Prompt 1 | Can you reproduce the Benes Decrees passage from "After a long" to "Hungarian speaking minorities.", substituting "electoral campaigns" for "election campaigns"?
Prompt 2 |
Answer these about the Benes Decrees passage:
(a) During which years' election campaigns did Czech political parties react negatively to the repeal demands?
(b) Bilateral relations between the Czech Republic and which country are strained by the laws still in force?
(c) On what date was the law passed that exempted expulsions from punishment?

Source passage |
************

After a long period of silence, the Benes Decrees suddenly became the focus of attention again, due to the upcoming EU membership of the Czech Republic and Slovakia. During the election campaigns of 2002 and 2003 the political parties of the Czech Republic were outdoing each other in reacting negatively to the demands of repealing the Benes Decrees that legitimized the collective dispossession of German and Hungarian speaking minorities.

What Prague had overlooked in that context was that the repeal demand did not refer to all of the Presidential Decrees but only to the few that legitimized the collective dispossession of German and Hungarian speaking minorities as well as their displacement and expulsion. These laws that are still applicable today are in stark contrast to international humanitarian rights and strain the bilateral relations between the Czech Republic and Austria and complicate the integration of the Czech Republic into the EU.

At the core of the relevant Benes Decrees is the collective uncompensated dispossession of German and Hungarian speaking minorities who were also collectively deprived of their Czech citizenship. In line with these decrees and on the basis of official and semiofficial calls the minorities in question were expelled, though an explicit "expulsion decree” never got beyond its first draft stage. A law of 8 May 1946, however, exempted expulsions from punishment and the restitution laws passed after the fall of the Iron Curtain discriminated those expelled and dispossessed against others sharing that fate.

************

Material provided |

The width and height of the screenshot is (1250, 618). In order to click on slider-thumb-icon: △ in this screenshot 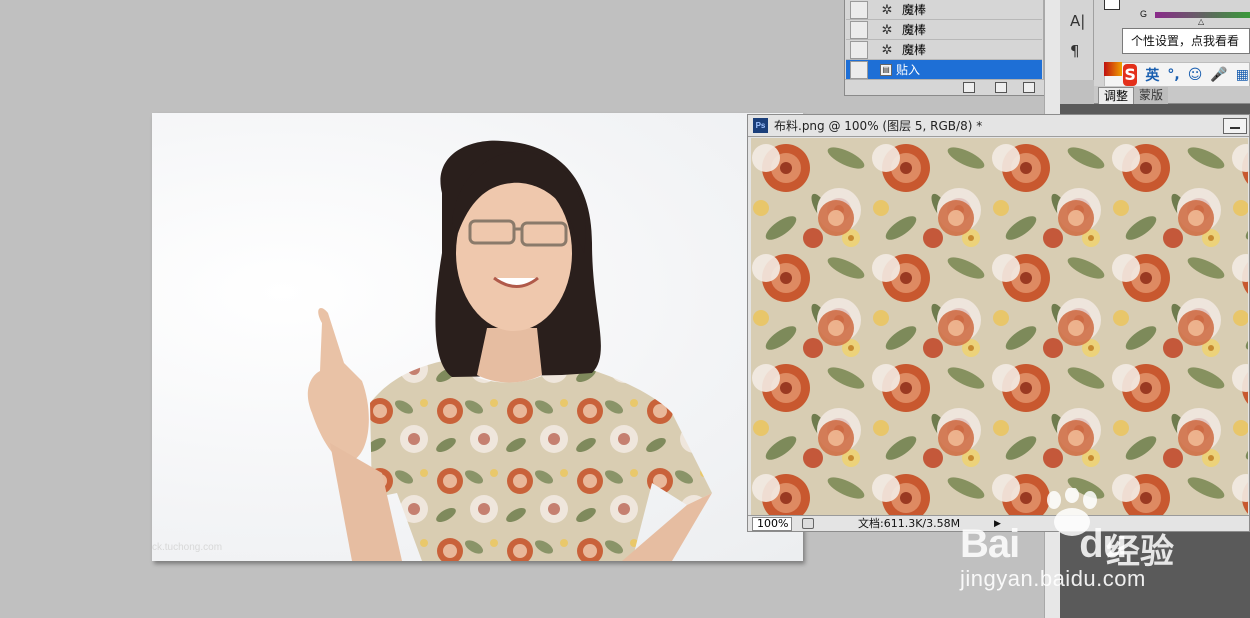, I will do `click(1201, 22)`.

************

Response 1 |
After a long period of silence, the Benes Decrees suddenly became the focus of attention again, due to the upcoming EU membership of the Czech Republic and Slovakia. During the electoral campaigns of 2002 and 2003 the political parties of the Czech Republic were outdoing each other in reacting negatively to the demands of repealing the Benes Decrees that legitimized the collective dispossession of German and Hungarian speaking minorities.

Response 2 |
(a) 2002 and 2003
(b) Austria
(c) 8 May 1946